Volevo battere le mani. Non per la genialità del pensiero, che trovo banale e dovrebbe essere banale, ma fatto sta che i fatti non lo danno per banale.

In ogni caso, tornando all’Acero, il personaggio si chiama Aristide Kebreau.

Aristide è stato così battezzato – o questo è stato scritto nei giornali – in onore a Jean-Bertrand Aristide, peraltro presente nelle foto del battesimo. Altre testate hanno parlato di falsi, dicendo che Aristide non ha mai ricevuto battesimo giudaico-cristiano essendo i Kebreau di culto voodoo.
Il dibattito è stato portato avanti nel 2004, anno fatale per i Kebreau: quando il colpo di Stato depose Jean-Bertrand Aristide, che fu accusato di controllare il narcotraffico della Nazione, uno dei primi nomi legati all’import-export di stupefacenti ad uscire fu quello di Edgard Kebreau, padre di Aristide. Attualmente pare essere ospite a Guantanamo.
In quel periodo Aristide era in collegio in Europa, e vi rimase (per poi passare al St. Ahorn) per tutta la durata del processo, conclusosi con l’accusa di associazione per delinquere con conseguente incarcerazione della sorella maggiore di Aristide. La madre e il fratello maggiore si suicidarono prima che la sentenza venisse emessa. Ingestione di barbiturici, venne scritto sui giornali, che la madre si sarebbe facilmente procurata essendo primario.

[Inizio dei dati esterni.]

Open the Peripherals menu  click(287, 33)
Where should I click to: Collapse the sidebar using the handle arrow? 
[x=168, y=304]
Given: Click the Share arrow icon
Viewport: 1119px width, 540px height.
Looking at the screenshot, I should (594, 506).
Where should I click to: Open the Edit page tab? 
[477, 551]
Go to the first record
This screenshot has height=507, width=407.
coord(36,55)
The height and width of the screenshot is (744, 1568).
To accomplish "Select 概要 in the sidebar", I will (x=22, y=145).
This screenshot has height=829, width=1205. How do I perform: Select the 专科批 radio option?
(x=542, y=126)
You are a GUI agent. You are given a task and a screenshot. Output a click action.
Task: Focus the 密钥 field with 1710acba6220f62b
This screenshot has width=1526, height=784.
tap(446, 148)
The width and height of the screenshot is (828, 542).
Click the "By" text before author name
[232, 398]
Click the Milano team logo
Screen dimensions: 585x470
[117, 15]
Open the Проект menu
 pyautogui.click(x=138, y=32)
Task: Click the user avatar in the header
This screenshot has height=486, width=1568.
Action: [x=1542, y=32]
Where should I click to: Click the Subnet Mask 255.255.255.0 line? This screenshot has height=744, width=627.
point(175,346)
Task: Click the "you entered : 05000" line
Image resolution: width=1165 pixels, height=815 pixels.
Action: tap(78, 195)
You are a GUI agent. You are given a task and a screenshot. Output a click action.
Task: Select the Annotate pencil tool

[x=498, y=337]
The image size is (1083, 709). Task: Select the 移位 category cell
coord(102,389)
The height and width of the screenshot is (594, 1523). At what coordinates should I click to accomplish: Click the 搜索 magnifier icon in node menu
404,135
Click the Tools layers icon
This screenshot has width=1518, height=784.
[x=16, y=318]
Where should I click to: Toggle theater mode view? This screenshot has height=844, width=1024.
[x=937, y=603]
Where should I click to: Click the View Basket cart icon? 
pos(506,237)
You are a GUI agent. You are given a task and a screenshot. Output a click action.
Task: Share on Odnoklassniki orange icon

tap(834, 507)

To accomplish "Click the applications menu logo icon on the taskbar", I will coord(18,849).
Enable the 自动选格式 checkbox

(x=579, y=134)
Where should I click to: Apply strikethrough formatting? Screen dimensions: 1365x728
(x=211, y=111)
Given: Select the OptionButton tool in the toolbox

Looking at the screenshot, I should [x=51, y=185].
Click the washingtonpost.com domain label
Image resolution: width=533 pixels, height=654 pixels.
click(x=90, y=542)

Ho detto, scherzando, che l’Acero sta diventando geo-politica. Ho un particolare amore per l’inserzione della fiction nei cosiddetti “fatti reali”, tale amore non l’ho solo io, e personaggio dopo personaggio ci stiamo infilando nei dettagli della storia contemporanea.

Andando nel microcosmo, ho creato un personaggio che copula con la morte. Che su diversi livelli ha vissuto e vive in vicinanza con la morte, una morte che ha il Baron Samedi come psicopompo (e il mio laptop porta il suo nome). Un personaggio che assolutamente crede e onora il voodoo – e che è Presidente del Dipartimento di Filosofia. Due modi contrapposti di indagare la verità e che in Aristide coesisteranno. O meglio, devo riuscire a farli coesistere – mistica e filosofia nella stessa persona. Devo perché sono una persona tacciata di essere troppo abbonata alla logica e che depreca chi depreca le religioni.